-- start of Supplied material --

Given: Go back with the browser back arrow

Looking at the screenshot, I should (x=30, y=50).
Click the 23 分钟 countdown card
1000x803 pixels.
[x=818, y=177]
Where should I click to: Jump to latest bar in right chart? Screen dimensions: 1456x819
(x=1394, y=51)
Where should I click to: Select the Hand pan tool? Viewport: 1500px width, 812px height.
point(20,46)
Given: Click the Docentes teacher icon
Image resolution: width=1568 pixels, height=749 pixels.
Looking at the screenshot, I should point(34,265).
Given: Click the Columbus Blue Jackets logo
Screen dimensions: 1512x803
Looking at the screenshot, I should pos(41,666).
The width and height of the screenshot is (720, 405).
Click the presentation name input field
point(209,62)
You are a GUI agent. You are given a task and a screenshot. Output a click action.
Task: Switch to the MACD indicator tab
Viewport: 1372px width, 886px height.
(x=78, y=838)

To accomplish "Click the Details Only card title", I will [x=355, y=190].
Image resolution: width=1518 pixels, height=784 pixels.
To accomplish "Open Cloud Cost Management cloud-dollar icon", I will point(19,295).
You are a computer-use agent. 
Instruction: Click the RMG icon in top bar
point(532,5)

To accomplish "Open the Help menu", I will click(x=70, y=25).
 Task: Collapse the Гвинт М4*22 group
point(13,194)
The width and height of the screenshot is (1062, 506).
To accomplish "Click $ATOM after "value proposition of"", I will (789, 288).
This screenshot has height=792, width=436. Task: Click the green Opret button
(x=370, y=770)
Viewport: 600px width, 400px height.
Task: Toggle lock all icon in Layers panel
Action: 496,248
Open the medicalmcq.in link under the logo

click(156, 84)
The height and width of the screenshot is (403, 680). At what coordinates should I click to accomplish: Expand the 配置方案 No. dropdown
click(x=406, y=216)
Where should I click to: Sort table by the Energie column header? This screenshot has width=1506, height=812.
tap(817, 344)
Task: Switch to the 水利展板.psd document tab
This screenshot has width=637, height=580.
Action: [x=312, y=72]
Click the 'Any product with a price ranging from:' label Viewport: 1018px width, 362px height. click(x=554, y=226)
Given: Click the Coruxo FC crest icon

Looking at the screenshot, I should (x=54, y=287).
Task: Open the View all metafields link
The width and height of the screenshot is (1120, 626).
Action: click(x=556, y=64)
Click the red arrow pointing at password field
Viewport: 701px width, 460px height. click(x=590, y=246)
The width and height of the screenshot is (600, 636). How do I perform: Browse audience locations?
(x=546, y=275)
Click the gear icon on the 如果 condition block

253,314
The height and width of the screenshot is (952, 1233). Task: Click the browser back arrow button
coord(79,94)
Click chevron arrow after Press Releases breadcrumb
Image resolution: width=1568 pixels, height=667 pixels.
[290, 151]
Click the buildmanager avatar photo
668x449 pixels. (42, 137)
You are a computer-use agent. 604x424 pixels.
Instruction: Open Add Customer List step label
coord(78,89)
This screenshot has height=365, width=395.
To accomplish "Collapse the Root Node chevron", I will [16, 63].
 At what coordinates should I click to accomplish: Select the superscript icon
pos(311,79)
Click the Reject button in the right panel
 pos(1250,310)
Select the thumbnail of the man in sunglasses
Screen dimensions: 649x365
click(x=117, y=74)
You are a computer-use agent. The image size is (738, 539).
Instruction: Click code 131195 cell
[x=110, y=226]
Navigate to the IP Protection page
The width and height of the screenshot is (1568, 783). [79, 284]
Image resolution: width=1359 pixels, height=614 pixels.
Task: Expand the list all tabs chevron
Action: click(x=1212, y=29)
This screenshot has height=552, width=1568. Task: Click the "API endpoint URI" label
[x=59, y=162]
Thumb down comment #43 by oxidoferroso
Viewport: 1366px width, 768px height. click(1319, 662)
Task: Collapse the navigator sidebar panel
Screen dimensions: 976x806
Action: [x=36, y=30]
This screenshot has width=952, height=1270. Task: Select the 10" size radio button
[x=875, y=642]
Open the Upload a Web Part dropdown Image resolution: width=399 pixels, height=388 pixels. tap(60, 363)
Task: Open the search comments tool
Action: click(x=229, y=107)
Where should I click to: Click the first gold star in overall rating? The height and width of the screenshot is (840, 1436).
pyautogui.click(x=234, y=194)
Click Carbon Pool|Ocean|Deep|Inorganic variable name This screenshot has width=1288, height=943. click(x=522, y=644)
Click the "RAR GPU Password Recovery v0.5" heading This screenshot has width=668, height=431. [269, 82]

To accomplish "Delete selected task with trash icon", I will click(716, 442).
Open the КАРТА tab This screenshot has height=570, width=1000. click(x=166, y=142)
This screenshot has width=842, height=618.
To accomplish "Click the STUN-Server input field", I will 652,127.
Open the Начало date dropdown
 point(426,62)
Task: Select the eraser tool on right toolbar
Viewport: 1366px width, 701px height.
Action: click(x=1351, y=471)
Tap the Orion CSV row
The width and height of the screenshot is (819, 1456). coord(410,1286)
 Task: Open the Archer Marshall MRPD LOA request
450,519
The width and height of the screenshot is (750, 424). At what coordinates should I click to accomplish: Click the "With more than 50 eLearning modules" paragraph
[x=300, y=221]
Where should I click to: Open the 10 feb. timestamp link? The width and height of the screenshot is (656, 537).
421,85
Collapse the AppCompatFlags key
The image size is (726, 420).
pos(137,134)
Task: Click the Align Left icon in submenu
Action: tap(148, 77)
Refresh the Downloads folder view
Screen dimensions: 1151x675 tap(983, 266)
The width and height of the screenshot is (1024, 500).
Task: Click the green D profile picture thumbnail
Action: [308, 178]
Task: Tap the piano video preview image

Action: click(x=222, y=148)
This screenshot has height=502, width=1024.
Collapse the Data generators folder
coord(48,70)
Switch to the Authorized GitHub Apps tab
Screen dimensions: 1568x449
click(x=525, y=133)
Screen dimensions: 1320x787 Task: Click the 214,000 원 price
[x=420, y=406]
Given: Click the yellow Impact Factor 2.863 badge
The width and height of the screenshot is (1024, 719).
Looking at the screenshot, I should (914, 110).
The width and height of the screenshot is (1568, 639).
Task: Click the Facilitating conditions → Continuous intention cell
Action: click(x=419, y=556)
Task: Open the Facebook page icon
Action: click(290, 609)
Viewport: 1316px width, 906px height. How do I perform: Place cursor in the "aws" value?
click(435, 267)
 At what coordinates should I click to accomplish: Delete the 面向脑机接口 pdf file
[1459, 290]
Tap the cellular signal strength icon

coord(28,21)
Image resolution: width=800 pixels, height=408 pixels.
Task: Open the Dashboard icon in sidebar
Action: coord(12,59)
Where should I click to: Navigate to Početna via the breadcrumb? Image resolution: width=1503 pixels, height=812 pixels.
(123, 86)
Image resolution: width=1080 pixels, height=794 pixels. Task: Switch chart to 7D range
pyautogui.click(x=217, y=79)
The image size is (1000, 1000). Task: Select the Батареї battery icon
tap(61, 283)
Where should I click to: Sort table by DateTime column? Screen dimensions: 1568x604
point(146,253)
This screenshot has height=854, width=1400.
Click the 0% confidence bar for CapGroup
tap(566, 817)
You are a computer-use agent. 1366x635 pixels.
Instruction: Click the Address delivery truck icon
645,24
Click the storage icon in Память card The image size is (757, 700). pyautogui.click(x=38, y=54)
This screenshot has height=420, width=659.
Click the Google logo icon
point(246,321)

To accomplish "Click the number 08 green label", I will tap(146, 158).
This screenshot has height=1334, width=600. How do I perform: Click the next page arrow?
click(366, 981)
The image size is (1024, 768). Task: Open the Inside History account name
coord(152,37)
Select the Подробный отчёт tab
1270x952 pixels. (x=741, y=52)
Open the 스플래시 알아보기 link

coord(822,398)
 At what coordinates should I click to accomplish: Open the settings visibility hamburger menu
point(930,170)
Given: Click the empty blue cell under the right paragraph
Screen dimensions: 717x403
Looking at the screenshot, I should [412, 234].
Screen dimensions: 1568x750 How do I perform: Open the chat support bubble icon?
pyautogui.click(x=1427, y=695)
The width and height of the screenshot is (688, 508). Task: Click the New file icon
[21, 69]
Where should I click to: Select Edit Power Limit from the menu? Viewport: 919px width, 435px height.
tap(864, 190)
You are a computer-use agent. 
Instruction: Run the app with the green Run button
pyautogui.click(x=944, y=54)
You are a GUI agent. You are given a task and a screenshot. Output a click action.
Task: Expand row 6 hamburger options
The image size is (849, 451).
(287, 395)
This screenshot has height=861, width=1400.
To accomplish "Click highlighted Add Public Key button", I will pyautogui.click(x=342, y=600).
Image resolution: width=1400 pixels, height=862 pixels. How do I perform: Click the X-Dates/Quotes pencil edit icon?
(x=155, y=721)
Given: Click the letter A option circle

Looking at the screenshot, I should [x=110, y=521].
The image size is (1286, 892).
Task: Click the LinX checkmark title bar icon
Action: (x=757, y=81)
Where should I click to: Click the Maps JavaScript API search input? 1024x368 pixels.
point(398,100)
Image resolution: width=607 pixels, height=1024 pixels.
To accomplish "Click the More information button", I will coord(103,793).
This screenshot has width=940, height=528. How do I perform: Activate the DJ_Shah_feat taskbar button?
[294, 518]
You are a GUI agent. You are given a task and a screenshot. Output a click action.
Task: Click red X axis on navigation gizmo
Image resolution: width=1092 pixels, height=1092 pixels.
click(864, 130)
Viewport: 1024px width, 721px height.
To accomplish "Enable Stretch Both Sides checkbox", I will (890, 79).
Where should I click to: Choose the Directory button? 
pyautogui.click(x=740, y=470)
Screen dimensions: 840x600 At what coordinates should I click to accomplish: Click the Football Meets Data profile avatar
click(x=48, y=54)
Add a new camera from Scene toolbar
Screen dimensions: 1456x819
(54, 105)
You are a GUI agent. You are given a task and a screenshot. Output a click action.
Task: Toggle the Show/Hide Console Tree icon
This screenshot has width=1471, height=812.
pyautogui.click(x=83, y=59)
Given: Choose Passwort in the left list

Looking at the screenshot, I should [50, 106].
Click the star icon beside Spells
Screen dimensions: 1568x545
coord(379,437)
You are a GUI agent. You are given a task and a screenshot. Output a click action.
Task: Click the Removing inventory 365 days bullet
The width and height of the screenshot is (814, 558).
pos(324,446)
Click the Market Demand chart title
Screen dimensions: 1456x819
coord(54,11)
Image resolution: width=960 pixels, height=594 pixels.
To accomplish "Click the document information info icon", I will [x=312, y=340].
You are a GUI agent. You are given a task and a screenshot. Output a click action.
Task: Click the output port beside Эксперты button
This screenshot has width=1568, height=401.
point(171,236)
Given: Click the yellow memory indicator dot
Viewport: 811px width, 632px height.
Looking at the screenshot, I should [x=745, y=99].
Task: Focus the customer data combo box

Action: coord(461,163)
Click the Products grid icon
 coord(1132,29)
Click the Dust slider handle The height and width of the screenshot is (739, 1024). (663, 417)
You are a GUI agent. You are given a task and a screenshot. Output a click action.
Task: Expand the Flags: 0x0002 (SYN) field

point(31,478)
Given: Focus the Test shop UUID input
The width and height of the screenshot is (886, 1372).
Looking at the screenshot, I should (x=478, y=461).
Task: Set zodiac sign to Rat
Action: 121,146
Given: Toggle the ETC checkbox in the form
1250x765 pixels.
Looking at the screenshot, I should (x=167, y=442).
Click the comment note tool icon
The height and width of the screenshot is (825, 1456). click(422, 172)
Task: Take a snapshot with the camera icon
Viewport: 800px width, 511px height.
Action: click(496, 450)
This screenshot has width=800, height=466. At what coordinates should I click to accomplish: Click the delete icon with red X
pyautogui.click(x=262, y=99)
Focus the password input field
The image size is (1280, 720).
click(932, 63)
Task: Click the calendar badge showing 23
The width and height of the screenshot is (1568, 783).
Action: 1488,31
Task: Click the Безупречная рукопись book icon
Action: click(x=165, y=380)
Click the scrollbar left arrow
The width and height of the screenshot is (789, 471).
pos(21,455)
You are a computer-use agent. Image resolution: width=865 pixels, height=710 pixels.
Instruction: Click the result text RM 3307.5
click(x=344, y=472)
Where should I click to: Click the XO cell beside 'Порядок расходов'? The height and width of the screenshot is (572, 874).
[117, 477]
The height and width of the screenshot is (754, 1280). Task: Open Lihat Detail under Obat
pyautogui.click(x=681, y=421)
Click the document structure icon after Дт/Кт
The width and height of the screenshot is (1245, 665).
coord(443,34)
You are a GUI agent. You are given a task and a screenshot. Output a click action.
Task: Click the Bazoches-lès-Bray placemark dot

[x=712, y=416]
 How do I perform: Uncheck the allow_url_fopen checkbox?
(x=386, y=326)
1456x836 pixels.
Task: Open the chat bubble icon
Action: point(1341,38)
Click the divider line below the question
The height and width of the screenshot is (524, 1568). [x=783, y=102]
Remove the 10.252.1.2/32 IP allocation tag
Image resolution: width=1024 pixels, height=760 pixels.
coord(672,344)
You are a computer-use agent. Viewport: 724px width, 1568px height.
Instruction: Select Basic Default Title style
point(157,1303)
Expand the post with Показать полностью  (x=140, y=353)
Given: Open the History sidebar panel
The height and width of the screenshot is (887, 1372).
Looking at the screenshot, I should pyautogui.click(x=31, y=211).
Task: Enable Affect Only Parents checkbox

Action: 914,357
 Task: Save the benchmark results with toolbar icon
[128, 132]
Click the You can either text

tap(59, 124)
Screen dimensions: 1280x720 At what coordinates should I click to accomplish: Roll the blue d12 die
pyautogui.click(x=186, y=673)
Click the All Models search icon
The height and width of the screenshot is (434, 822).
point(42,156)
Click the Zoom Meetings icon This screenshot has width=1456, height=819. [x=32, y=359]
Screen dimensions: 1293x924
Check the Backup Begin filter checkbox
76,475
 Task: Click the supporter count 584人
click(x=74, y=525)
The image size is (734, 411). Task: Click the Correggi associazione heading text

-- end of Supplied material --

- **Work to do**
Reproduce everything from the line containing "Open the 스플래시 알아보기 link" down to the line containing "tap(864, 190)", substituting "New folder icon" for "New file icon" and leaving all else unchanged.

- **Task response**
Open the 스플래시 알아보기 link

coord(822,398)
 At what coordinates should I click to accomplish: Open the settings visibility hamburger menu
point(930,170)
Given: Click the empty blue cell under the right paragraph
Screen dimensions: 717x403
Looking at the screenshot, I should [412, 234].
Screen dimensions: 1568x750 How do I perform: Open the chat support bubble icon?
pyautogui.click(x=1427, y=695)
The width and height of the screenshot is (688, 508). Task: Click the New folder icon
[21, 69]
Where should I click to: Select Edit Power Limit from the menu? Viewport: 919px width, 435px height.
tap(864, 190)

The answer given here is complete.